++++ Extract provided

Five Passengers Had to Restrain Their Own Pilot for 40 Minutes After He Had a Seizure Mid-Flight

On Wednesday, a regional Air Canada flight out of Newark turned into something no passenger is ever prepared for: the captain had what appeared to be a seizure mid-flight, and the people sitting in the front rows had to step in.

Five passengers on PAL Airlines flight AC7664, which was operating under Air Canada’s regional network, spent roughly 40 minutes physically restraining the incapacitated pilot using seatbelts while the first officer flew the plane to an emergency landing in Boston.

Everyone survived. The plane landed safely. But the people on that flight aren’t forgetting it anytime soon.

What happened on flight AC7664

The De Havilland Q400 turboprop was flying its usual route from Newark to Halifax, Nova Scotia, carrying 61 passengers. Partway through the flight, the aircraft suddenly lurched.

Rodney McDonald, a passenger sitting in the front row, described the moment:

“The moment the plane swerved, I knew something was wrong because it was not turbulence. It really felt like someone had jilted the controls and then it happened over and over again.”

McDonald and four other passengers made their way to the cockpit area and found the captain in serious distress.

“The pilot was out of control physically, not violently, it was clear that he was not in control of his faculties and needed to be restrained.”

++++++++
++++ Given data

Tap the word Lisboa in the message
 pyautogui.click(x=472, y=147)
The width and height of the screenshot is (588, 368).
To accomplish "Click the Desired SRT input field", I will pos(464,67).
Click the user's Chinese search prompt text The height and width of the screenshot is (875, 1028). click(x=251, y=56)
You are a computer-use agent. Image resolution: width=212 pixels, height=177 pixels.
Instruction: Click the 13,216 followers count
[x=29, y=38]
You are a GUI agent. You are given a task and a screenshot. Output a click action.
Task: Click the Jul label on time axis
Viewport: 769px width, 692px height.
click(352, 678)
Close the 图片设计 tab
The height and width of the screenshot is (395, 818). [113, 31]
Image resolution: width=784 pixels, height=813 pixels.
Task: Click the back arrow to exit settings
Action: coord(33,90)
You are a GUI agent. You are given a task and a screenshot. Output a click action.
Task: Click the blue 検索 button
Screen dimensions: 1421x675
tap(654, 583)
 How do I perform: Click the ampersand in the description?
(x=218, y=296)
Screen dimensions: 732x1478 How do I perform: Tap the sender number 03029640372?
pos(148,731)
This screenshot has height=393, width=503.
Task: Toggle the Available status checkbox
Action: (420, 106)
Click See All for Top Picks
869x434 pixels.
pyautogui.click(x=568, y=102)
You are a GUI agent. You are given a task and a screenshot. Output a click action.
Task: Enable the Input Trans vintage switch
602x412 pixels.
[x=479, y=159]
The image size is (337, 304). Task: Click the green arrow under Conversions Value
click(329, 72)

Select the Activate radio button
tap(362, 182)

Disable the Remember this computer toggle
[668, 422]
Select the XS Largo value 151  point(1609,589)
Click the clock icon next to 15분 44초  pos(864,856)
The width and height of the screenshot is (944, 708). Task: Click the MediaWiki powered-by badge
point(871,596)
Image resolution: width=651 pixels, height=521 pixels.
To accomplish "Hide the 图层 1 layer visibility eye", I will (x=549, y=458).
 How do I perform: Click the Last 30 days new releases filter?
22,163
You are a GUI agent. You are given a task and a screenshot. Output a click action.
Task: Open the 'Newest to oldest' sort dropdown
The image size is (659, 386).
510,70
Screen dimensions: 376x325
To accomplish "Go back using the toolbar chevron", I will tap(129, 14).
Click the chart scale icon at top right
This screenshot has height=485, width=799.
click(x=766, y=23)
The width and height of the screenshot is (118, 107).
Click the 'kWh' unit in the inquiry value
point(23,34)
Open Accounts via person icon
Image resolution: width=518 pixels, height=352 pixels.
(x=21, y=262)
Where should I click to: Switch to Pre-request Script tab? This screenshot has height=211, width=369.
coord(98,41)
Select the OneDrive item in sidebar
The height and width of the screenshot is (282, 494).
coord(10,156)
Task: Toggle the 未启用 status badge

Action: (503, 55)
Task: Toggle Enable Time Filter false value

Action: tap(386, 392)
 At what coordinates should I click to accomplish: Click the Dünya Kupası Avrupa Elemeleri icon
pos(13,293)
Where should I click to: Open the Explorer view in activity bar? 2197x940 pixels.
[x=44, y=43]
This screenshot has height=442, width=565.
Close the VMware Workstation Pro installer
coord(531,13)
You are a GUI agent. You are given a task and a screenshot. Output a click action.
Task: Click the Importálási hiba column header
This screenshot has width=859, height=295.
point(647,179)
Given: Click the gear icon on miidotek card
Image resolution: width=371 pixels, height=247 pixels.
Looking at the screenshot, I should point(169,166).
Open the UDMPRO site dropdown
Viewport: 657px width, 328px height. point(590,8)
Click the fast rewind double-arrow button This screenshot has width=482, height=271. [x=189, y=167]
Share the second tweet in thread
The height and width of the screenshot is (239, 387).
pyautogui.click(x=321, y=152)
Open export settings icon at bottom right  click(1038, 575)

++++++++

Problem to work on - Resume the news account of the pilot's mid-flight seizure at the point where it stops. The items are material apart from the account of the passengers who restrained their pilot.

Answer to this task -
A registered nurse on board helped direct the response while passengers worked to keep the captain still.

Forty minutes with seatbelts

The restraint wasn’t quick. Even after strapping the captain’s ankles, wrists, waist, and shoulders with multiple seatbelts, the passengers had to use their full strength to hold him in place.

“He was kicking and flailing and hollering at the top of his lungs and kicking at the windows, the seats, his arms were flailing and he was very strong.”

That lasted for approximately 40 minutes while the first officer, alone in the cockpit, diverted the plane and brought it down safely at Boston Logan International Airport.

McDonald’s family was seated farther back in the cabin. He was in the front row alone.

“Yeah, it was really horrifying.”

The flight crew held it together

Multiple passengers praised the flight attendants for keeping the rest of the cabin calm during the emergency. A registered nurse on board helped coordinate the response, directing passengers and monitoring the captain’s condition while the situation played out.

The first officer’s composure throughout is drawing attention too. Flying a turboprop without your captain, with passengers physically wrestling someone in the cockpit area, is not a scenario covered in a quick briefing.

The captain was taken to a hospital upon landing for medical treatment. Air Canada and PAL Airlines have not detailed his current condition.

What this says about aviation emergencies

Pilots are medically screened on a regular basis, but in-flight medical emergencies, particularly seizures, are rare and unpredictable. When a captain becomes incapacitated, the co-pilot takes over command and declares an emergency. Standard procedure.

What’s not standard is the cabin crew and passengers having to physically restrain someone in the cockpit zone for the duration of a diversion.

The story is circulating widely, partly because of how viscerally terrifying the passenger accounts are, and partly because the passengers involved sound genuinely shaken by something that should have been a routine short-haul flight.